Anomaly Detection with the BigML Dashboard

2.1 Isolation Forest

BigML anomaly detector is an optimized implementation of the Isolation Forest [ 29 ] algorithm to help users detect anomalies in their datasets. The basic idea is that anomalous instances are more susceptible to be isolated than normal instances when using a Decision Trees approach. Therefore, BigML builds an Ensembles that deliberately overfits each single tree to isolate each instance from the rest of the data points. Each tree is built by selecting a random feature and a random split, then the space is recursively partitioned randomly until single instances are isolated. Anomalous instances should take less partitions to isolate than normal data points. Figure 2.1 illustrates how anomalous instances can be isolated with less splits than normal instances. In other words, the closer to the tree root in a single tree, the more anomalous the instance.

\includegraphics[]{images/anomalies-intro}
Figure 2.1 Graphic representation example of a normal data point (left) versus an anomalous data point (right)

When all instances have been isolated, BigML automatically calculates an anomaly score by averaging the number of splits needed to isolate an instance across trees in the ensemble. Lower number of splits will result in higher scores. Then these averages are normalized to get a final score that can take values between 0% and 100%. This score measures how anomalous an instance is, e.g., the red data point on the left in Figure 2.1 took 10 partitions to isolate, while the one on the right took only 4, so the one on the right will have a higher anomaly score.

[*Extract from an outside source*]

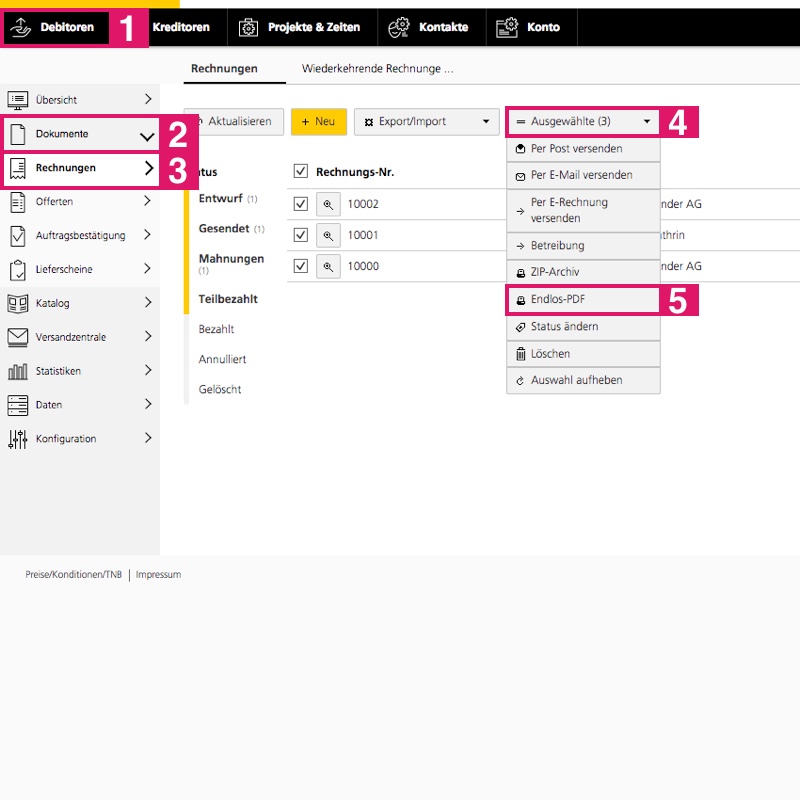Click the Lieferscheine clipboard icon
800x800 pixels.
(18, 269)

BigML also calculates the input field importances for each anomalous instance, that can be defined as the contribution of each field to the anomaly score. Field importances are calculated by finding the per-field sums of the instances partitioned by each split during an evaluation of an Isolation Forest. BigML normalizes these sums, and this yields a percentage per field ranging from 0% and 100% that measures its relative contribution to the anomaly score.

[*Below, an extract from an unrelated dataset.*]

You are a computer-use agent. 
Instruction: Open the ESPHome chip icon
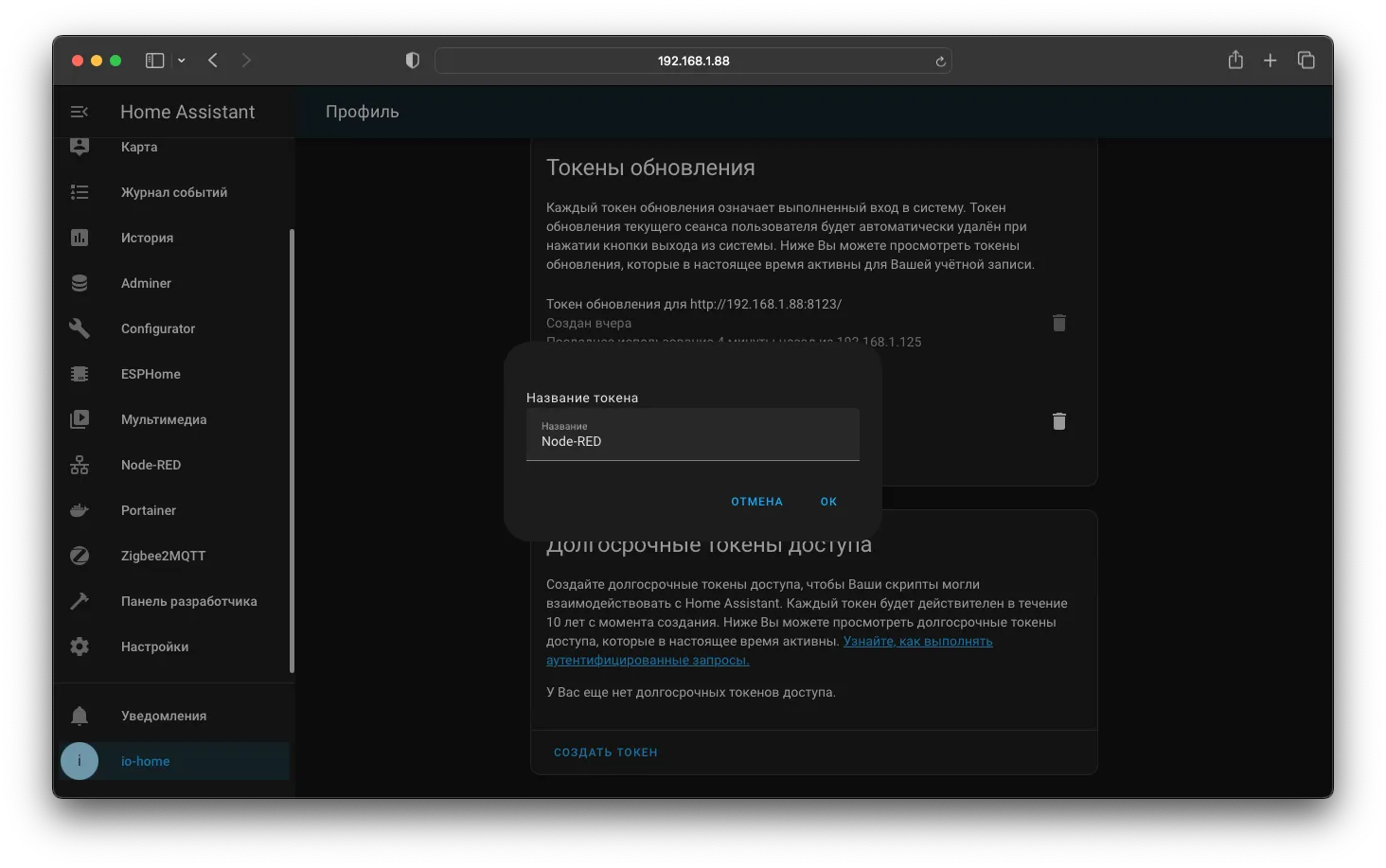[80, 374]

No distance metric is needed to detect anomalous instances in BigML. Empirical comparisons between Isolation Forest and other distance-based methods have demonstrated that detecting anomalies based on isolation techniques perform significantly better, especially for high-dimensional datasets.

Isolation Forests have several advantages:

  • It is a highly scalable method that can deal with large and high-dimensional datasets.

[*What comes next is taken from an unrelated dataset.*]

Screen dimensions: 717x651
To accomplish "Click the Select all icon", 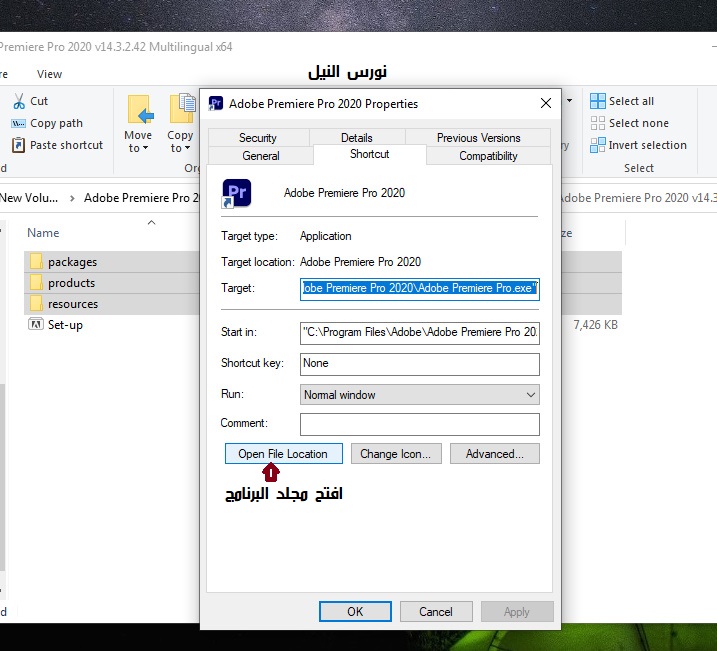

  • No distance metric is required, which makes anomaly detection much more efficient in terms of computational costs.

  • There is no need for data rescaling since it does not calculate distances.

  • It can handle missing data and categorical fields. (See section 2.2 .)

  • It is very robust to noise, i.e. can handle irrelevant or redundant fields since it uses an ensemble of decision trees.

  • The contribution of each field to the anomaly can be easily computed, as opposed to a black-box model.

  • It is almost a parameter-free method contributing to ease of use and reduction in performance tuning efforts.